Unionize Goldman Sachs. I do not say this to be cheeky. I do not say this ironically, nor with a winking sneer. I do not say it as a fantastical absurdity. In fact, if the employees of Goldman Sachs were as smart as they think they are, they would have unionized a long time ago.
Last week, the beleaguered first-year analysts of the fancy investment bank made news when they circulated a slide deck and survey complaining of 100-hour work weeks and inhumane working conditions that are destroying their mental and physical health. Such stories crop up regularly, and reflect the fact that even the most prestigious Wall Street banks tend to operate exactly like the most prestigious college fraternities, complete with hazing rituals and fanatic demands for loyalty in exchange for the promise of being served by future generations of slavish recruits. This sort of built-in mistreatment makes perfect capitalist sense. It selects for the people willing to endure any outrage in order to get rich, and simultaneously inculcates in them a feeling that they have ?“earned” their riches because of what they endured. The way these pathetic young Ivy League try-hards are treated is indefensible on human rights grounds, but then again, if they cared very much about human rights, they wouldn’t be working on Wall Street in the first place.
Yes, a union could mitigate these abusive working conditions. But that is only a secondary reason for these budding masters of the universe to organize. Goldman Sachs is the pinnacle of high finance, the place with the strongest reputation for controlling every nuance of the economic world. Yet, incredibly, in the past 150 years, none of its employees have realized the basic truth that bargaining collectively with your coworkers will always get you more, in aggregate, than bargaining alone. The bankers who work for Goldman have been leaving money on the table every single year because they do not have the leverage inherent with being able to negotiate together as a single group?—?the only leverage that allows the labor force of any employer, even a Wall Street bank, to extract the maximum possible share of the proceeds of a business. You would think that they would have learned this rudimentary fact during their early days at Harvard Business School, but apparently their ignorance is the price they pay for going to a school that considers labor only a cost to be controlled, rather than an identity that encompasses almost everyone.
I do not need a red-faced banker in a fleece vest to condescendingly explain to me why Goldman Sachs has never unionized despite the overwhelming logical case for doing so. I’m quite sure I can recite their explanations already: ?“We’re paid a lot, unions aren’t for us.” ?“There are a thousand people who would love to have my job.” ?“I can make a ton of money by rising up through the current system.” ?“I plan to run this place one day.” All that I hear in these excuses is a business that benefits greatly from the fact that it has successfully indoctrinated its employees to believe that they are not labor. Congratulations, Wall Street! Over the past century the management and shareholder classes of Wall Street banks have reaped countless billions of dollars in profit for themselves that they would have had to distribute to their employees, had those employees had the power of collective bargaining. Instead, each of those employees were convinced that they were the superstars, and would eventually win this race to the top, and that joining with their coworkers would only hold them back. Mathematics tells us that for the vast majority of employees, this belief is untrue. And yet it persists, because believing otherwise would make you a traitor to capitalism (even though it would also make your salary higher). It’s sad, really.
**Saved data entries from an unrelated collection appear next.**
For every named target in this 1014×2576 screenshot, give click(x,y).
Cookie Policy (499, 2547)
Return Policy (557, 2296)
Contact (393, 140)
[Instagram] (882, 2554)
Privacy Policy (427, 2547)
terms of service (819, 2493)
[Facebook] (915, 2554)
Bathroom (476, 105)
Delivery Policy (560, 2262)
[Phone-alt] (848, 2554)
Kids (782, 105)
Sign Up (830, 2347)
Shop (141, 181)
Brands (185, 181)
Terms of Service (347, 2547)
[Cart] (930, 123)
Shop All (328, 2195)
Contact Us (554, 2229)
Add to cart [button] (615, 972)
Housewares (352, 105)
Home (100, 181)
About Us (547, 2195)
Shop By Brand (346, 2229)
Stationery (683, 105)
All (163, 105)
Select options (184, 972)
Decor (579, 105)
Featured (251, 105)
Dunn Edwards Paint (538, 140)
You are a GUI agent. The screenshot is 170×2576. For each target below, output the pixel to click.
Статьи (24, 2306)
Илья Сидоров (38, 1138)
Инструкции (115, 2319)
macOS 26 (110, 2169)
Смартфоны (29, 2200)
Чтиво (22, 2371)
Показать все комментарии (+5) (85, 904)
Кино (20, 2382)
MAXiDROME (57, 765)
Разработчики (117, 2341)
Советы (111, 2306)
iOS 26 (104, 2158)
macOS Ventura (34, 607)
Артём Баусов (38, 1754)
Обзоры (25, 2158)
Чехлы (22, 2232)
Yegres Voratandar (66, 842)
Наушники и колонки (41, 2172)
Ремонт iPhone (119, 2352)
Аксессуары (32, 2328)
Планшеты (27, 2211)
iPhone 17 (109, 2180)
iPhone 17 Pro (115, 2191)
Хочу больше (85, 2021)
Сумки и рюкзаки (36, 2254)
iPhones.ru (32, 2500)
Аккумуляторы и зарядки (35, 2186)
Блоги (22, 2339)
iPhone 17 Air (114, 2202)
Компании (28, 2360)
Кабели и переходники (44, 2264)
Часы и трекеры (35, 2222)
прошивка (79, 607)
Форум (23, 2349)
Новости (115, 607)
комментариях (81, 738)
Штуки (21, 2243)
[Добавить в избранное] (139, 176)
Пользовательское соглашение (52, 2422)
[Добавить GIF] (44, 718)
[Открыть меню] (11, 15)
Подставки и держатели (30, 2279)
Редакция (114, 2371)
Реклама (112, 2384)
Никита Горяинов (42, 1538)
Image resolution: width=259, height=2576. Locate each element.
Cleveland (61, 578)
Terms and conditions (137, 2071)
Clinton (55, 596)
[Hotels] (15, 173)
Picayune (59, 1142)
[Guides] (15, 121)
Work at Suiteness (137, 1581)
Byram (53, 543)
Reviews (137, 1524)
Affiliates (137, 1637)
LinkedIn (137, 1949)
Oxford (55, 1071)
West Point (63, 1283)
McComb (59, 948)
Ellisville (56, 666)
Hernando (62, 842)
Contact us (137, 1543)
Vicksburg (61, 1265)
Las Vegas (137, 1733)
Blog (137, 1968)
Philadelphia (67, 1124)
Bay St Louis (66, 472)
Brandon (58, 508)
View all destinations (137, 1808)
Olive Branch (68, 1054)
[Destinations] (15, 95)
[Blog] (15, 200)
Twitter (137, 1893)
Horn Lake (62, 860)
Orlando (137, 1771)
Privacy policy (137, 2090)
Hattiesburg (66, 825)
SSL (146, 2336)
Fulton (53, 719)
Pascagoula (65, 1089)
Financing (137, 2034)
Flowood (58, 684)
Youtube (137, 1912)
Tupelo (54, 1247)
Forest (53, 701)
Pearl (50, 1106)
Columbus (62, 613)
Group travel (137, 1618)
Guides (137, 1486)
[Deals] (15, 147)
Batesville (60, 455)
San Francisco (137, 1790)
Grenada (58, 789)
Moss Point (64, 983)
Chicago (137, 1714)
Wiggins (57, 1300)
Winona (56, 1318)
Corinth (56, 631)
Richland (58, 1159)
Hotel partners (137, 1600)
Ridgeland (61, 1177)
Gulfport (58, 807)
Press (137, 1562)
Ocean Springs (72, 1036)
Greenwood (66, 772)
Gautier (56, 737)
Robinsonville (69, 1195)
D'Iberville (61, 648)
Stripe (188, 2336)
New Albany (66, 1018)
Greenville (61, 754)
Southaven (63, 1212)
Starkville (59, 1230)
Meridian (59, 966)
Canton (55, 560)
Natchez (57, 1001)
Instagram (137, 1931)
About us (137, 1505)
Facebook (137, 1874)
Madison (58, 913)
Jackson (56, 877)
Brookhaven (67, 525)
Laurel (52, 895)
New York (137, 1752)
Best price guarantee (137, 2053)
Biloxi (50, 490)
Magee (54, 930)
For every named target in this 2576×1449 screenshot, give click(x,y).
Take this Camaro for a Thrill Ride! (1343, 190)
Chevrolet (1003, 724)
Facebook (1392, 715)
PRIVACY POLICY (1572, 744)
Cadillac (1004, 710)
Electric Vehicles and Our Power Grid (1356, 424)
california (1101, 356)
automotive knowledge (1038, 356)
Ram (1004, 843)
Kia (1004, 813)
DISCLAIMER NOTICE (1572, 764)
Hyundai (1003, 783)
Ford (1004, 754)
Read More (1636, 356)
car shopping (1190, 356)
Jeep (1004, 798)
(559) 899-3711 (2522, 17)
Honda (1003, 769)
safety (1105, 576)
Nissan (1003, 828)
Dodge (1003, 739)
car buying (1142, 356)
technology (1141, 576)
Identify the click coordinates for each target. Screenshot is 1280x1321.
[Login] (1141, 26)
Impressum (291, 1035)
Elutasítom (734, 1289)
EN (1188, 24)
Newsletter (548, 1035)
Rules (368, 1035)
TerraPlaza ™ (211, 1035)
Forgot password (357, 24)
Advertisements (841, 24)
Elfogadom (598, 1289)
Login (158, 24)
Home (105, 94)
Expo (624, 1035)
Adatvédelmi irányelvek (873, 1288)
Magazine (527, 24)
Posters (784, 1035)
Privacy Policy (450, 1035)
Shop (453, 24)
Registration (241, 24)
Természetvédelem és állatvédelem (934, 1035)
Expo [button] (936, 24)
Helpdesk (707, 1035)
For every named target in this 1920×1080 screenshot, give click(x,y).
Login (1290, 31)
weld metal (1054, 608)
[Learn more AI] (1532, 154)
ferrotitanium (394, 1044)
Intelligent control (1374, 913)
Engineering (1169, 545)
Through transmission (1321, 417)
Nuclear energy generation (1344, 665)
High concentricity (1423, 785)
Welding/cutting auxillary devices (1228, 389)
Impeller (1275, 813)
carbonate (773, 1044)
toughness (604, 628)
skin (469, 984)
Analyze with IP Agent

Goldman Sachs, and the entire class of well-paid, competitive white collar jobs like it, represents the purest distillation of the lie that American businesses have gotten millions of workers to swallow for decades: that solidarity is the enemy of success, and the key to winning is to compete with your fellow workers, and defeat them in a cutthroat battle for advancement. Suffer through these 100-hour weeks now, and live like a Senior VP one day in the future! Corporate America has pulled off this con by waving around the particulars of a job (Good salary! Free meals! Expense account!) to argue that it is not like regular jobs, while concealing the unavoidable structural reasons why it is, indeed, subject to the same basic dynamics as other jobs, in which the workers always benefit by being able to exercise collective power.
Many in the labor movement will say: Fuck ?‘em. Who cares if Goldman Sachs people aren’t smart enough to organize? The reason why this matters is not that these bankers will starve without a union?—?it is that part of building a truly powerful labor movement is getting everyone into that movement. In the sort of coherent, well-functioning labor movement that America desperately needs, the dues money would flow not just from workers on the bottom, but from those on the top. It can then be directed towards the area of greatest need. You get the dues money from the bankers, and use it to organize the janitors. Everyone is in it together. Let the peons of Wall Street turn their allegiance away from the owners and towards their fellow working people. That’s how a strong labor movement should work.
Brothers and sisters of Goldman Sachs: join us! You have nothing to lose except your goofy fleece vests, execrable work hours, and lack of a union wage premium. And we’ll even let you keep the vests. Union democracy is real.